This blog post provides an overview of the work done for the Google Summer of Code 2019.
The main goal of this project is to add the KaHIP partitioner to DOLFIN's graph wrappers and mesh partitioning, and investigate whether the expected improvements obtained by KaHIP for mesh partitioning would reflect on the Dolfin's parallel toolchain. This is related to Issue #116.
A second goal of this project is to add support for partitioning using a subset of processors. As currently implemented in DOLFIN-X, the mesh partitioners use all the available MPI processes to perform partition. Numerical experiments show that at scale, this can demand high memory usage (partitioning packages depends on the number of processes). Also, the running time increases significantly with the number of processes for a fixed size local mesh/graph per-processor.This is related to Issue #9.
In the following sections, we will list the contributions and some results demonstrating the improvements achieved during GSoC 2019.

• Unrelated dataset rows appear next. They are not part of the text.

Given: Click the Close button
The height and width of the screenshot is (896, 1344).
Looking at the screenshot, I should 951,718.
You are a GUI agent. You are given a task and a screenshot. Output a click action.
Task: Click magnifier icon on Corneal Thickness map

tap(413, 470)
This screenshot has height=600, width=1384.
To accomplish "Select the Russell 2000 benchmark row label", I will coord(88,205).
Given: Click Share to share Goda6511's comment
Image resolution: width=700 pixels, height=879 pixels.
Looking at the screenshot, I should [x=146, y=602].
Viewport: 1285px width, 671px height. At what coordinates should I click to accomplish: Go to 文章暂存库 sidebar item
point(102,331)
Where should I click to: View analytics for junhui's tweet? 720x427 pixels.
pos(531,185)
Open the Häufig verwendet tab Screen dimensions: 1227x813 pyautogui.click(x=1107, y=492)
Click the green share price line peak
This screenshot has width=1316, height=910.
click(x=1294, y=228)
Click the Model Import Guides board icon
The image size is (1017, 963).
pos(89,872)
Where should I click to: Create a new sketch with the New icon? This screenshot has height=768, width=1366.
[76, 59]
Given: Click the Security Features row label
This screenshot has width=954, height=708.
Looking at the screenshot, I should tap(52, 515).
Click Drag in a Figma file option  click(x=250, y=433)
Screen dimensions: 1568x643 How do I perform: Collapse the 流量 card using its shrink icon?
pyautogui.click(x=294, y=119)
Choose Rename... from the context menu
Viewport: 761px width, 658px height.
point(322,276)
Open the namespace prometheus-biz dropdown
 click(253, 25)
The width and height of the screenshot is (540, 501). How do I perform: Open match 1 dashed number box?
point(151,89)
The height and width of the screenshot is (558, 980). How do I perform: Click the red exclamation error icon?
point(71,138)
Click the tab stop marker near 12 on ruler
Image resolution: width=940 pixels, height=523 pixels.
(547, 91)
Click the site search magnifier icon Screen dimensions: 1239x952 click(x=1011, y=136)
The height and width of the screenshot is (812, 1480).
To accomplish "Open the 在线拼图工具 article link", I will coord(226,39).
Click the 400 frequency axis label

To test the parallel KaHIP partitioner, contributions were made to different open-source repositories.
List of Pull Requests and Commits - KaHIP repository:
- PR #33 - Use python3 print format in Scons - merged on Jun 25
- These simple modifications allow the use of the compile.sh script in systems that have only python3
- PR #37 - Add modified kahip lib to deploy/parallel - merged on Jun 25
- The aim of this PR is to simplify linking the parallel interface using cmake.
- Commit ad07d2d - bug fix in interface due to @IgorBaratta - commited on Aug 6
- This commit aims to fix the internal graph building process of KaHIP, more specifically, it sets the correct number of edges.
List of Pull Requests - DOLFIN-X repository:
- PR #451 - This PR aims to solve Issue #116.
- Create
FIndKaHIP.cmake
file to link KaHIP and add a small test for interface in serial; - Define KaHIP as an optional package;
- Create and interface for KaHIP following the code available for ParMETIS and PT-SCOTCH;
- Add option to use the new interface in
Partitioning.h
; - Add some tests in the C++ interface.
- Create
To test the interface and the performance of the new parallel partitioner, we performed some numerical experiments to evaluate its weak scalability. The runtime results were compared with those obtained using PT-SCOTCH, considered here as the benchmark.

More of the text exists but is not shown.